Qatada left Long Lartin prison in Worcestershire after the Appeal Court blocked his deportation to Jordan. He is now living in an £800,000 four-bedroom Edwardian semi in a tree-lined street in West London.
His incapacity allowance will push the family’s total annual handouts to more than £50,000. His wife has been claiming £45,000 a year in child benefit, income support, housing benefit and council tax credit for the past four years.
Steve Pound, Labour MP for Ealing North, which borders Qatada’s West London home, said: ‘This is adding insult to injury. He abuses us and bleeds us dry at the same time.
‘The sooner he gets back to Jordan the better. I for one would put him in the boot of my car and drive him there myself.’
Taxpayers are also footing an estimated £500,000 a year bill to provide round-the-clock surveillance on Qatada, who has been described by a judges as a ‘truly dangerous individual’.
He arrived in Britain 14 years ago on a forged passport and was granted asylum the following year.
He was convicted in his absence in Jordan of involvement with terror attacks in 1998, and of plotting to plant bombs during the Millennium-celebrations. Last week a judge freed the cleric on bail after ruling he would face an unfair trial if deported to Jordan.
But the Special Immigration Appeals Commission imposed un-precedented conditions on his release, including a 22-hour curfew and wearing an electronic tag.
* Nearly a third of those claiming ‘sicknote’ benefits - some 800,000 people - have been doing so for more than a decade, figures revealed.
In total 2.64million Britons live on incapacity benefit or related handouts.
Details of how hundreds of thousands appear to have backed away from returning to work throws light on the way incapacity benefit has replaced unemployment benefit as the real measure of worklessness.
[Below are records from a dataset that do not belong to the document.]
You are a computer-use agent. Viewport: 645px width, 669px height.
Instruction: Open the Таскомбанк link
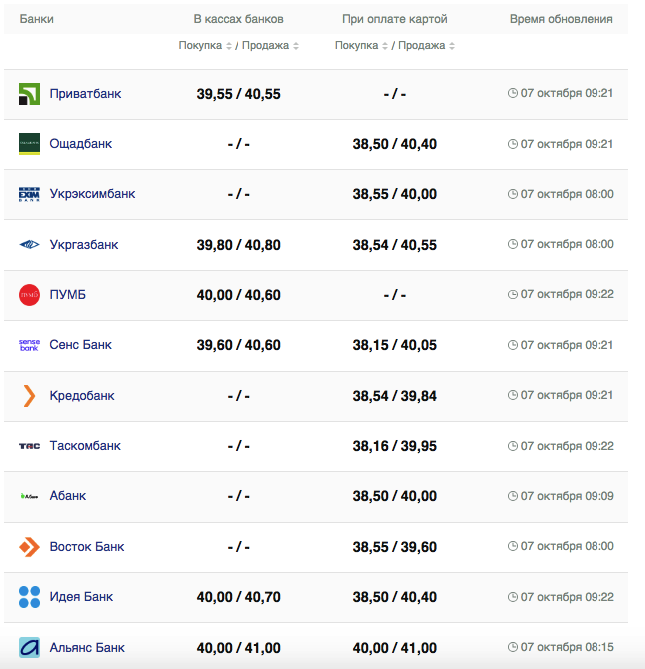tap(85, 446)
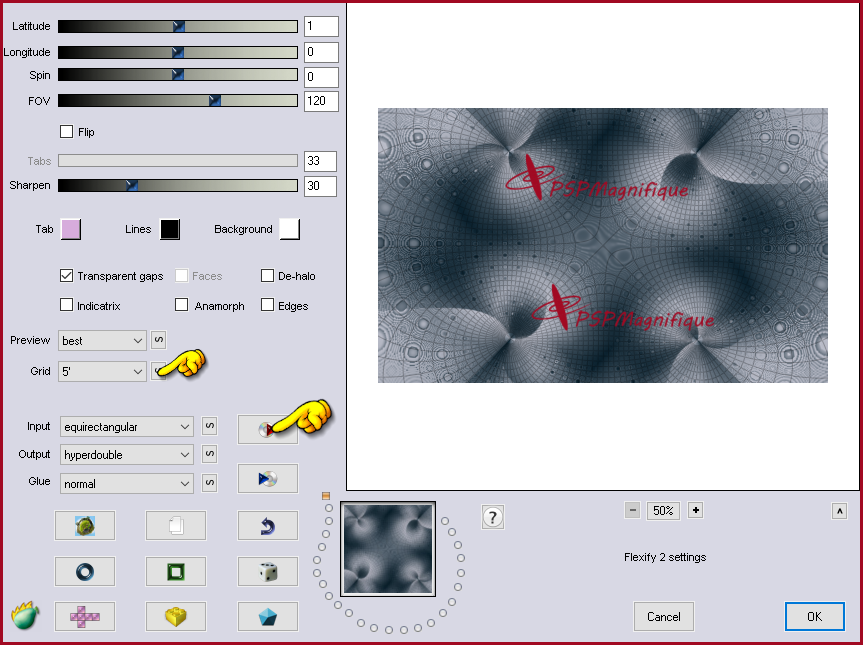Enable the De-halo checkbox

267,276
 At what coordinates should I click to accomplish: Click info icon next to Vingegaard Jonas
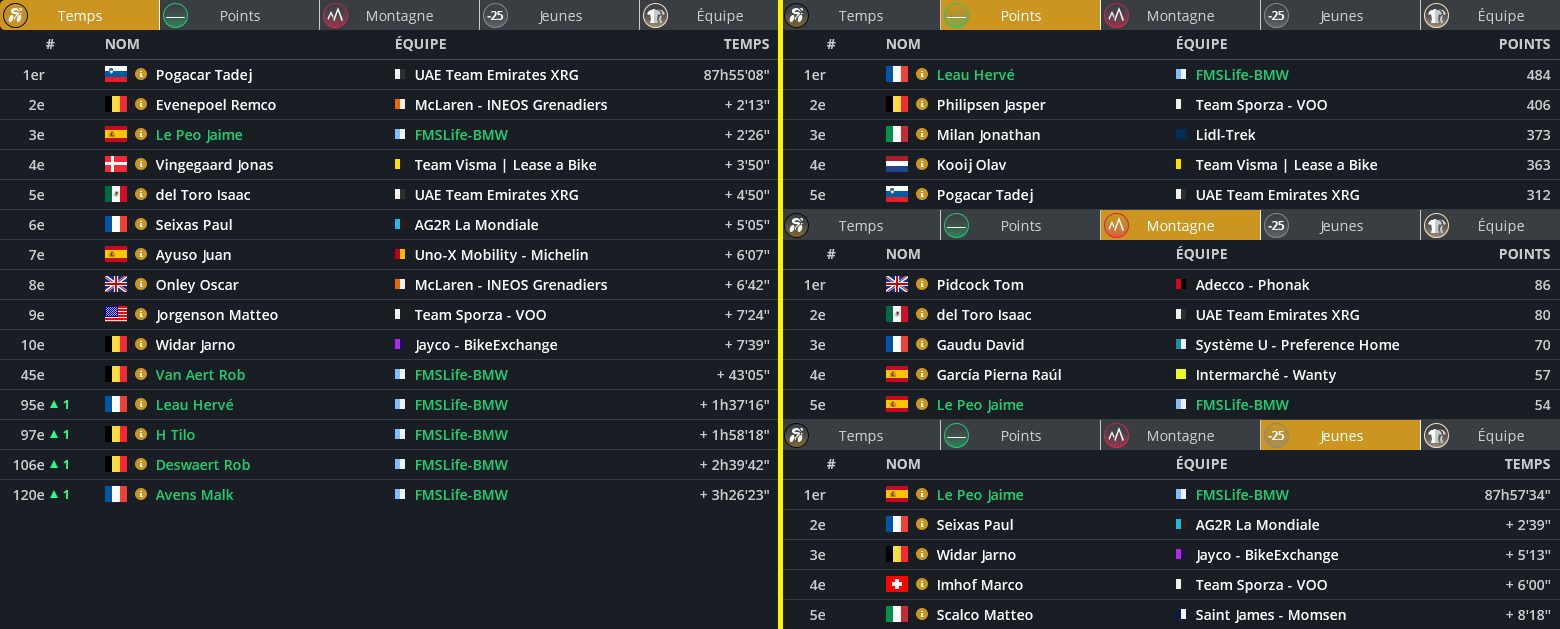[141, 165]
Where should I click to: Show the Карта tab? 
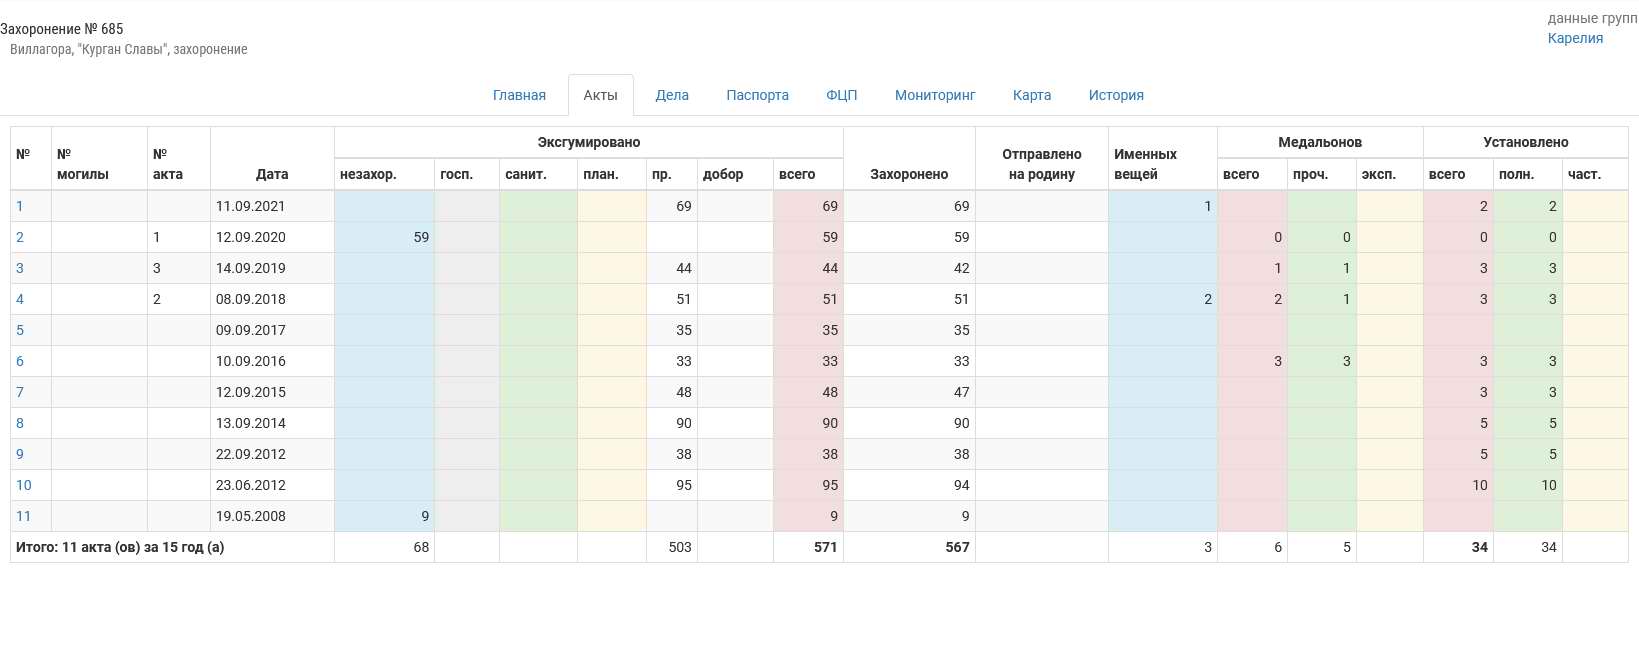1031,95

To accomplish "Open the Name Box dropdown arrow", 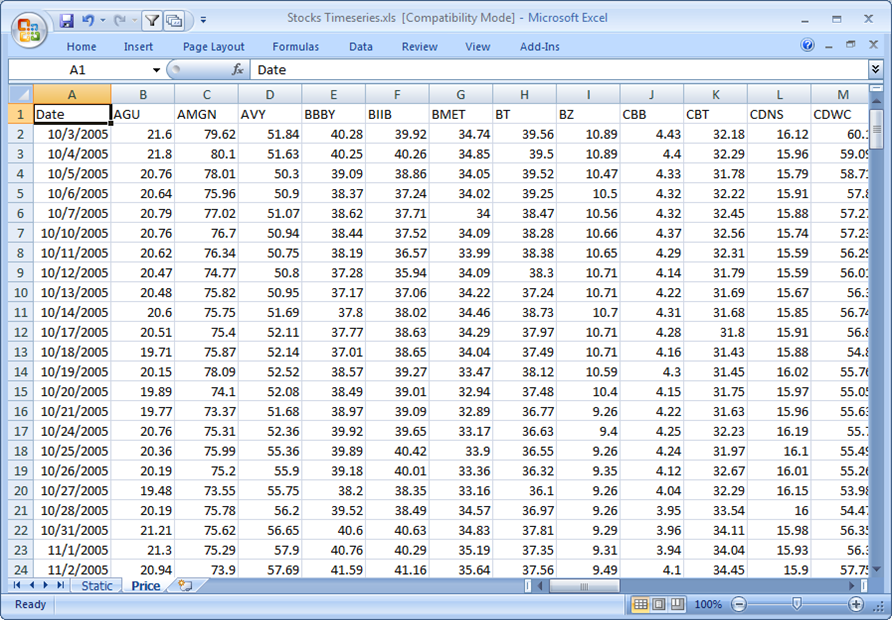I will click(156, 70).
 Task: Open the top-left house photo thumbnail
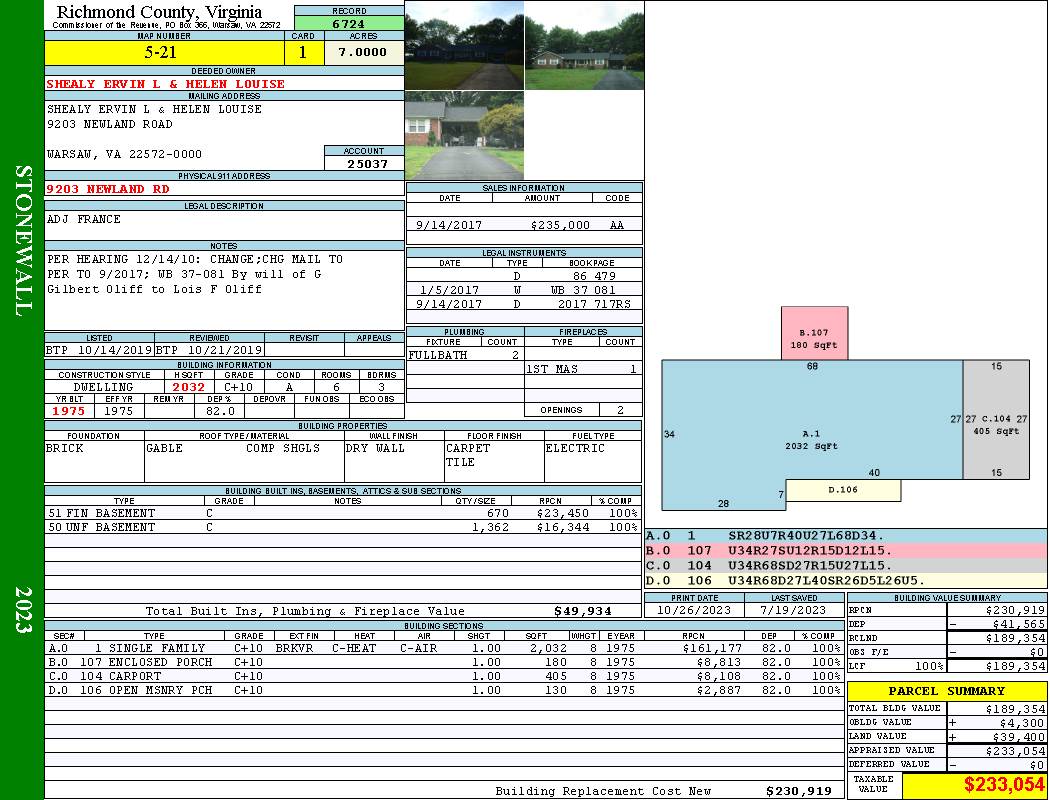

Those who say they are unemployed and claim the Jobseekers’ Allowance get less money than those on sickness benefits - and come under pressure to find work.
The cost of incapacity benefit to the UK taxpayer is now calculated to run at £16billion a year.
The figure includes the cost of housing benefit and council tax benefit that can be claimed by anyone receiving the incapacity payments. Checks on the handout to be introduced this autumn will only affect new claimants.